▸ **Doel**
Zoek in de gegevens hieronder elke regel waarin de tekenreeks "size" voorkomt, en neem die regels ongewijzigd over. Hoofdletters en kleine letters tellen mee.

─── Gegeven informatie

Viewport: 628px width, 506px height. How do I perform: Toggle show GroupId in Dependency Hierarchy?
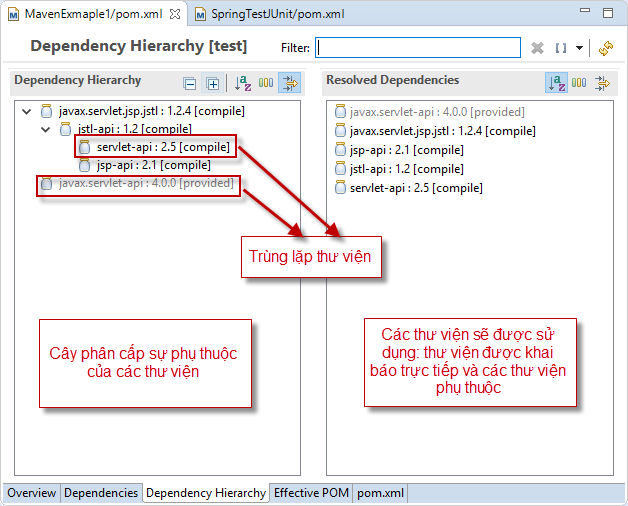(x=266, y=83)
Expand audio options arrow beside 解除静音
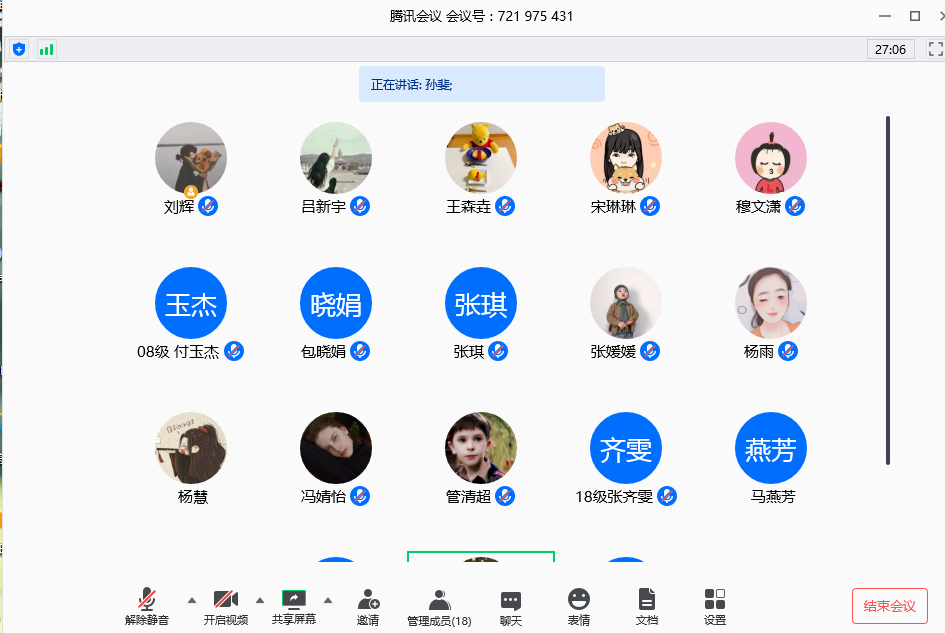This screenshot has width=945, height=633. point(192,600)

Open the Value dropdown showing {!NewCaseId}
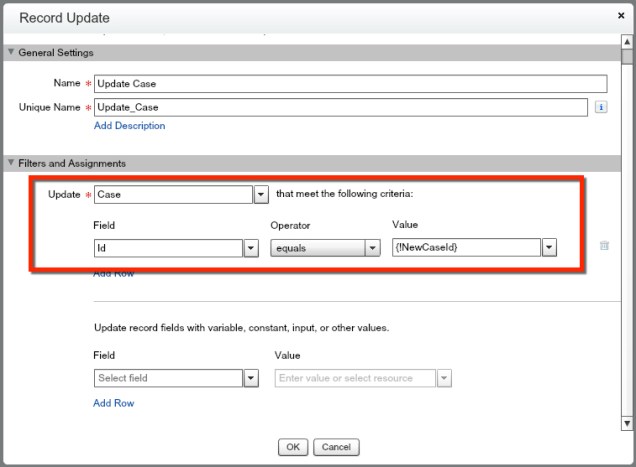549,248
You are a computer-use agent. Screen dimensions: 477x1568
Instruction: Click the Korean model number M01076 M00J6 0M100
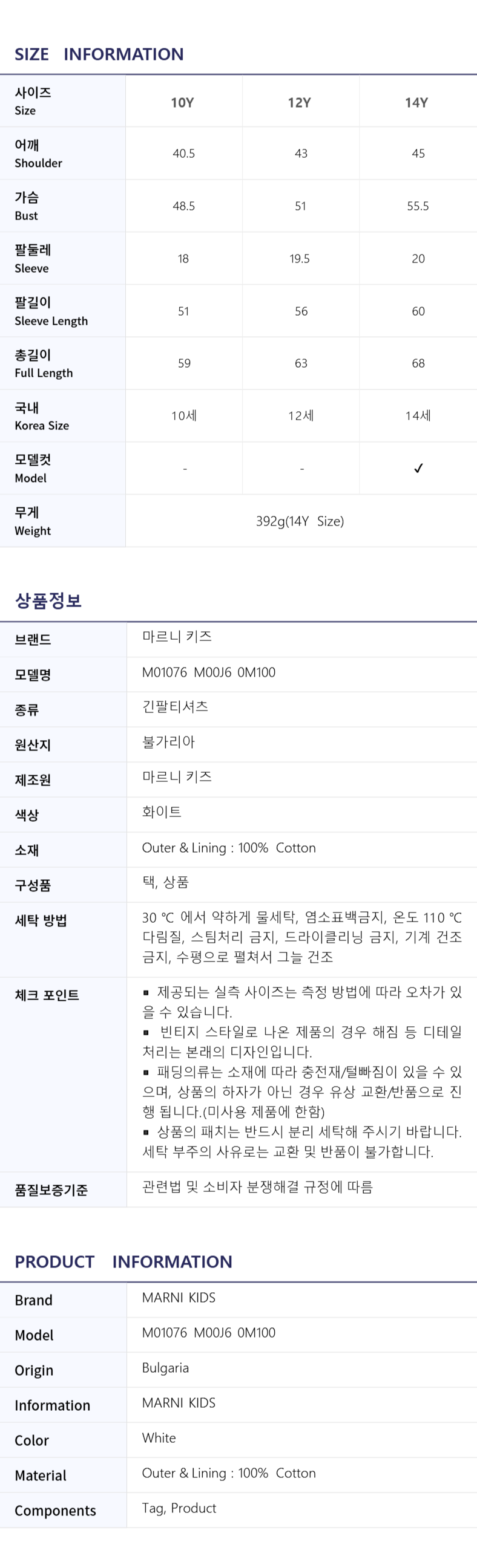pos(208,672)
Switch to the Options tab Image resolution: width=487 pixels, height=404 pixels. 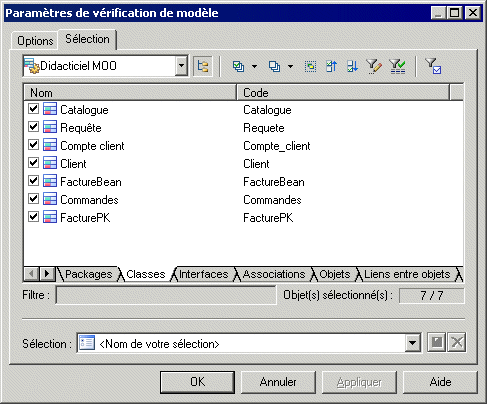35,41
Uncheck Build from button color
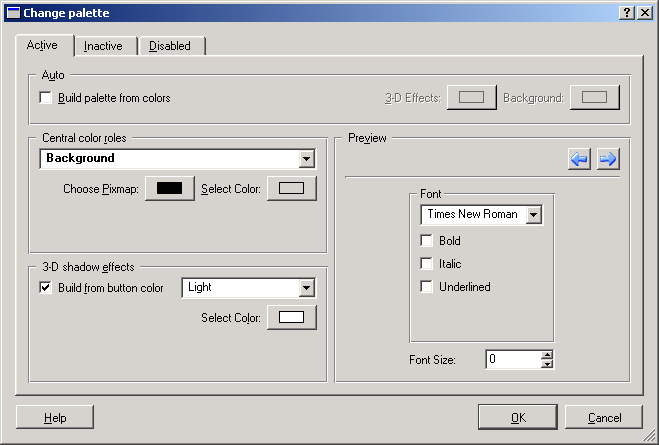 pyautogui.click(x=45, y=288)
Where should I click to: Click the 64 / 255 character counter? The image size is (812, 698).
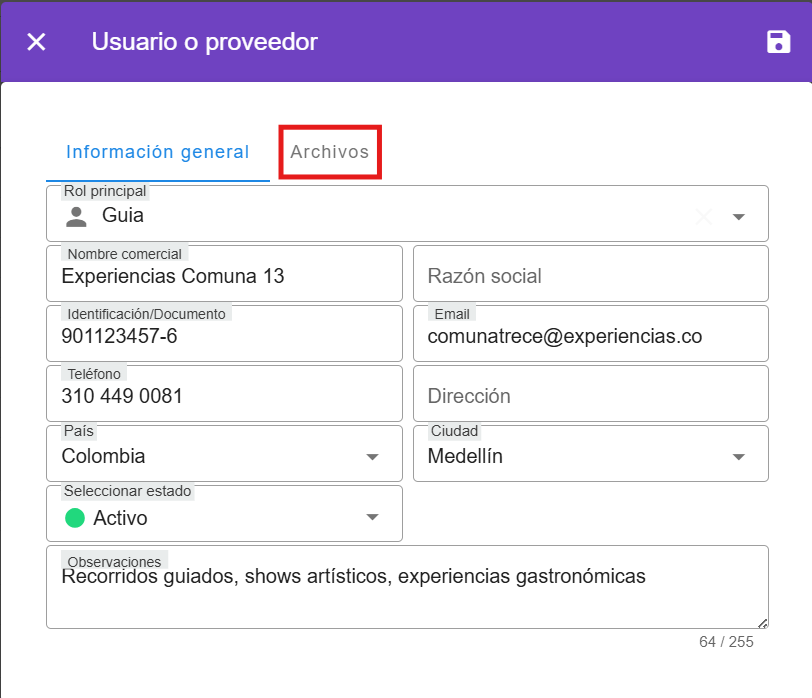[726, 642]
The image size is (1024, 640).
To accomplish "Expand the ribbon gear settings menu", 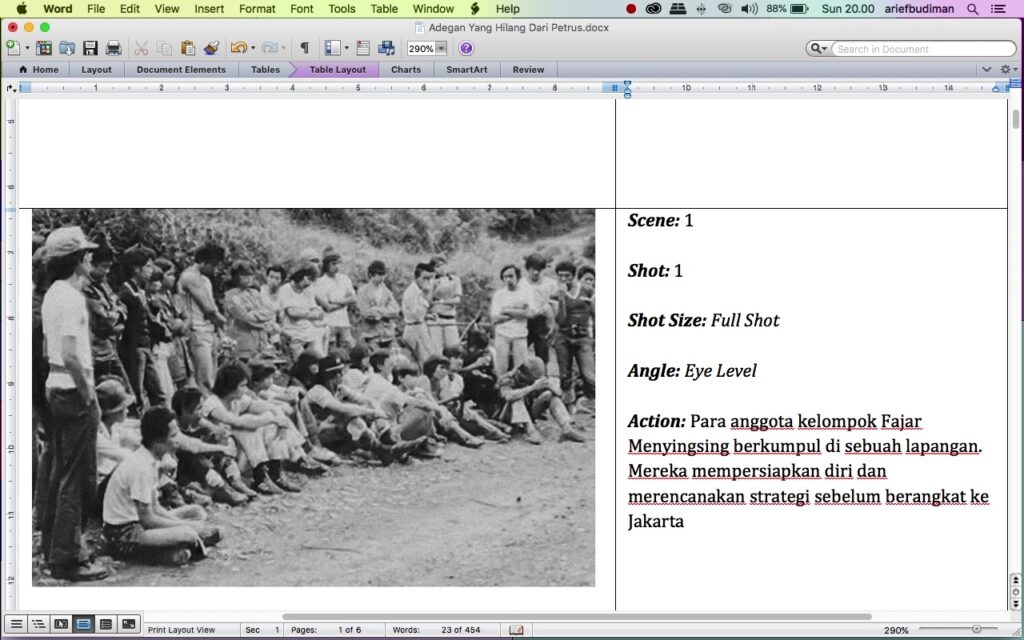I will 1008,70.
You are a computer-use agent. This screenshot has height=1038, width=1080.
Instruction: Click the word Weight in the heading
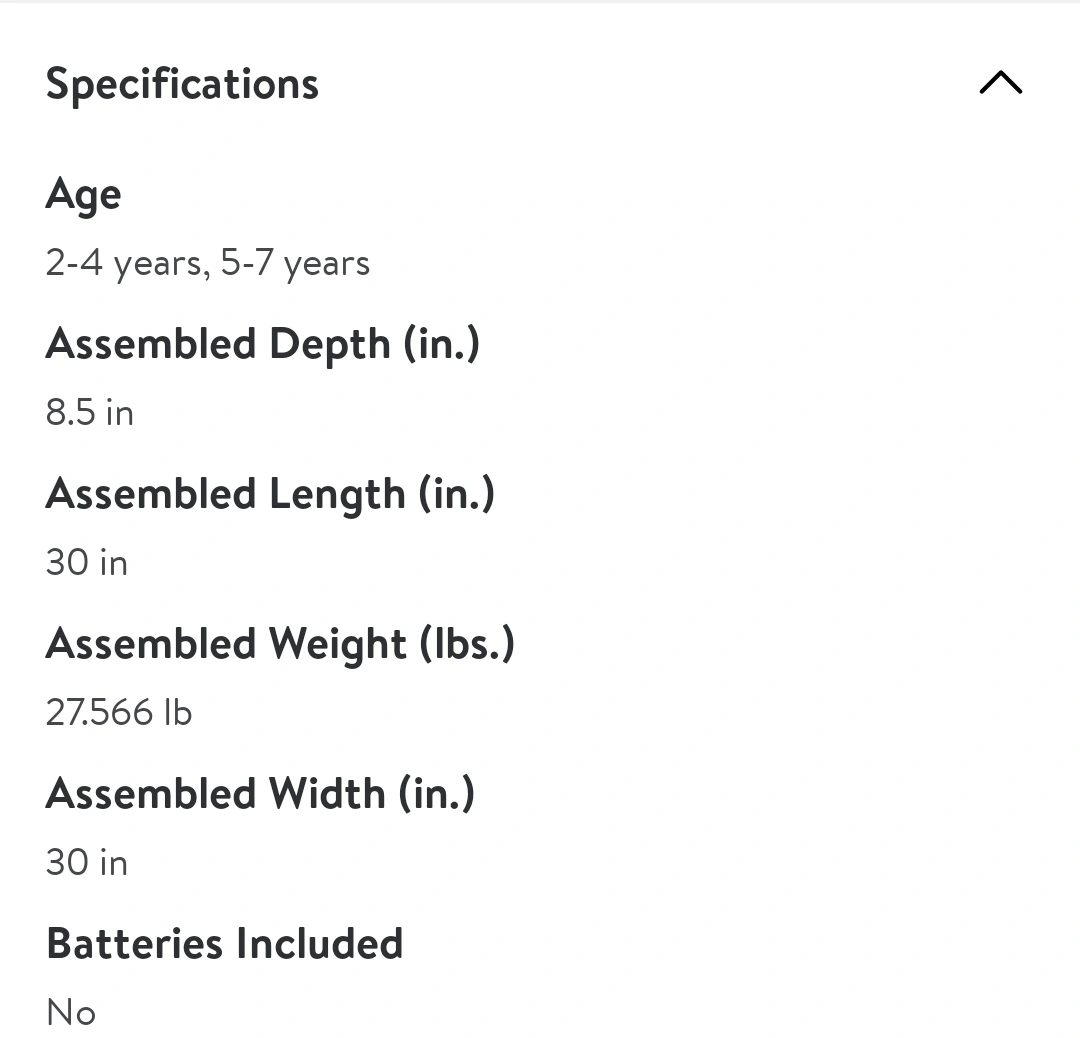click(338, 645)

──────

▸ **Antwoord hieronder**
Where should I click to: Click the 64 / 255 character counter? The image size is (812, 698).
The image size is (1024, 640).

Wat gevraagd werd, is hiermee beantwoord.